**ОПИСАНИЕ ЗАДАЧИ**
На каком расстоянии от места жительства рассказчика находился завод Ивана Васильевича Евреинова, согласно отрывку для чтения?

Литмир - Электронная Библиотека
A
A

Тот же день, в сумерки, приехал ко мне получивший уже письмо от отца своего, Иван Васильевич Евреинов и стал убедительно просить меня переехать к нему на завод, который хотя и находился в двух с половиною верстах от места моего жительства, но был смежен с городом. Для пешехода расстояние ужасное! Возражения мои победил он обещанием дать к полное распоряжение мое легонькие дрожки с парою борзых, отчаянных коней, которые, по моему велению, в один миг вихрем будут переносить меня куда угодно. Против этого устоять я не мог; нервы у меня не были расстроены, я не был таким трусом как ныне, и скакать мне казалось блаженством. Уже было поздно, и мы положили, что перенесение мое совершится в следующее утро.

**ЗАПИСАННЫЕ ДАННЫЕ**

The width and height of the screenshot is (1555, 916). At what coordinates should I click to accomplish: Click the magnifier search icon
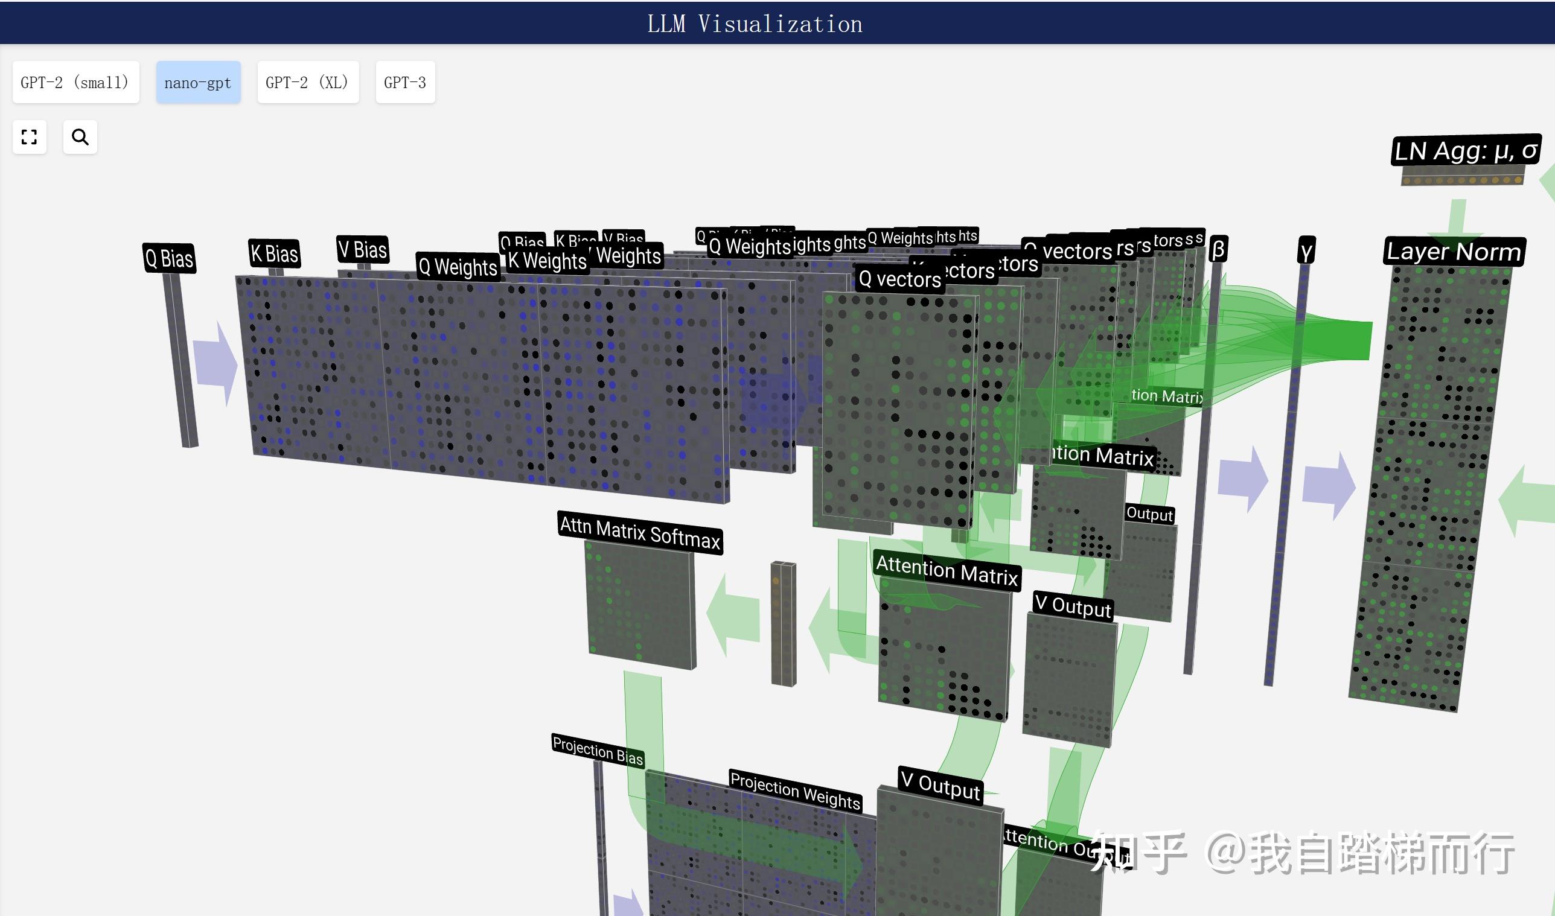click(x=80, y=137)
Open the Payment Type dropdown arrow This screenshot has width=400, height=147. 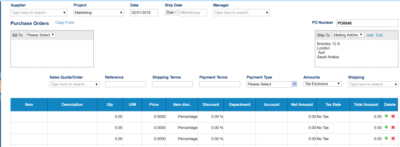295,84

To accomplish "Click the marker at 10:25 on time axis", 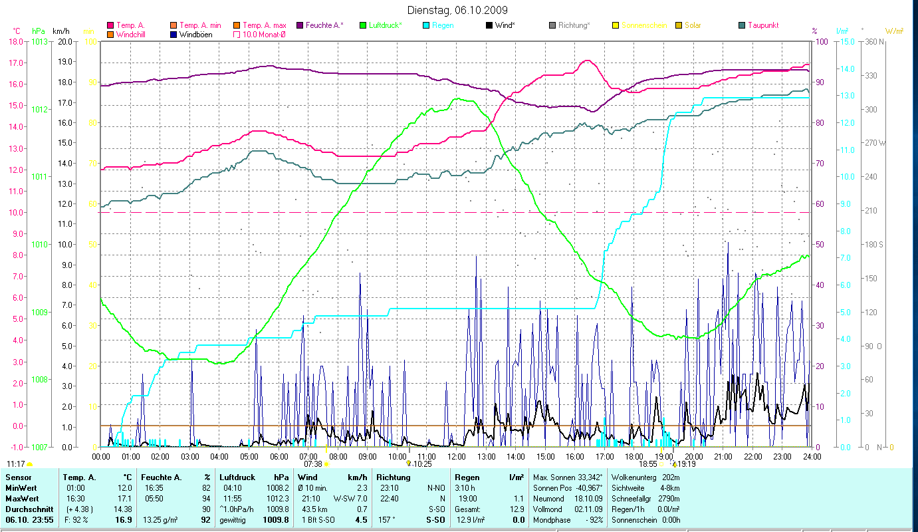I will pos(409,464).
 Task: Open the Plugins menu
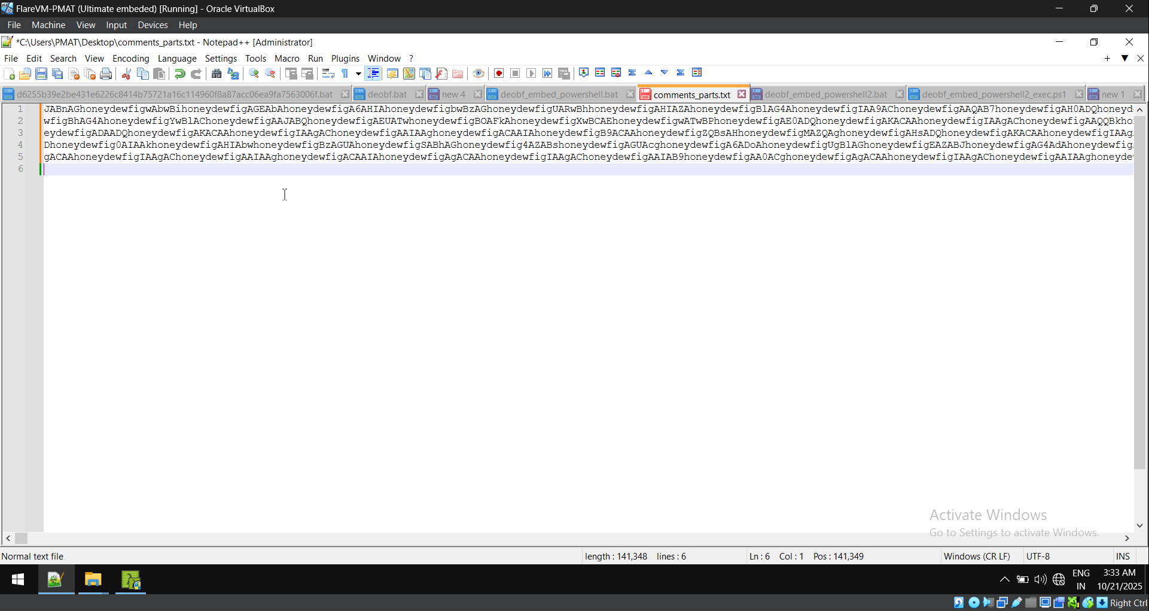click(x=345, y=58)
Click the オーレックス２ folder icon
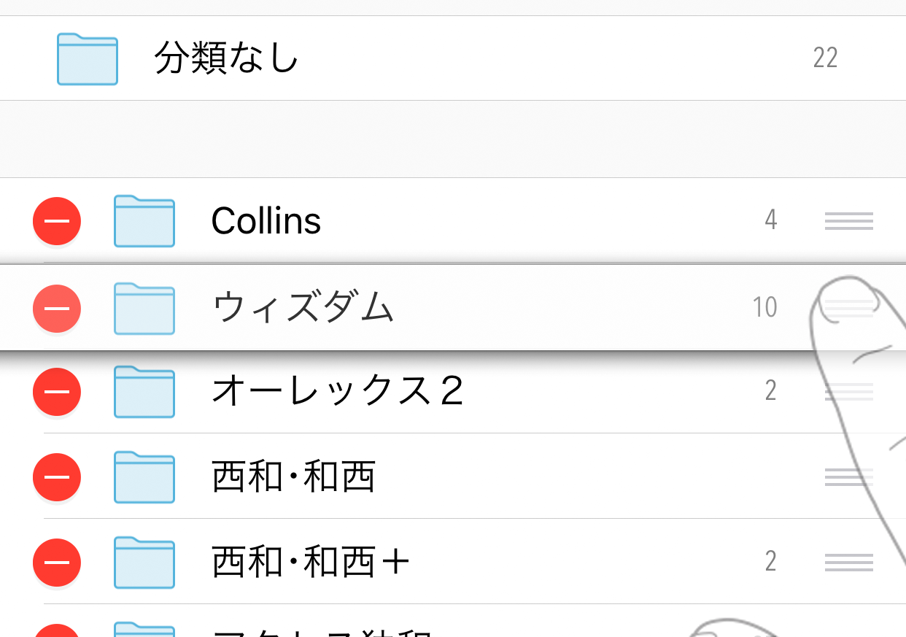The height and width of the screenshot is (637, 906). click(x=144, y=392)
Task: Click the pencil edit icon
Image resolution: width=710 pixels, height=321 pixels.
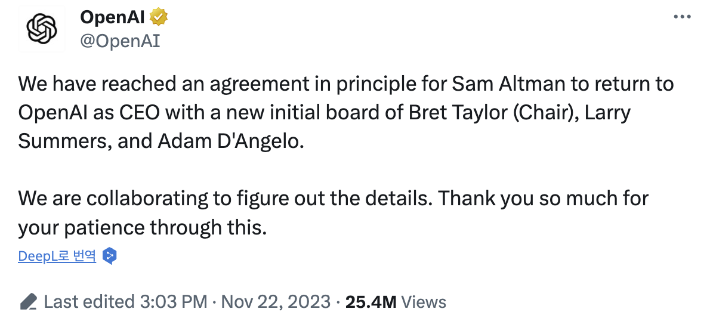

**ПОЛНЫЙ ОТВЕТ**
В двух с половиною верстах.